• [Work instruction]
Copy the data that follows exactly, and include none of its images.

• [Data provided]
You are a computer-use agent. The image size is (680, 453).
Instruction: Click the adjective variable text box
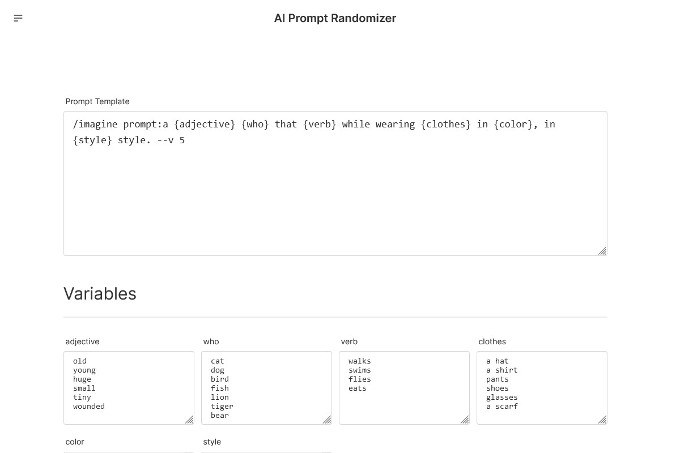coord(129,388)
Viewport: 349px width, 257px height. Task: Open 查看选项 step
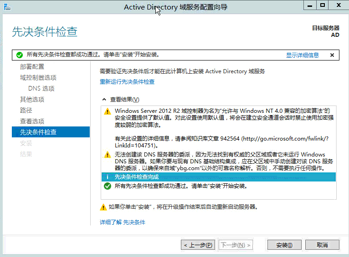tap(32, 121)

• [Output of the task]
You are a computer-use agent. The image size is (680, 453).
Instruction: Click the adjective variable text box
coord(129,388)
Viewport: 349px width, 257px height. Task: Open 查看选项 step
tap(32, 121)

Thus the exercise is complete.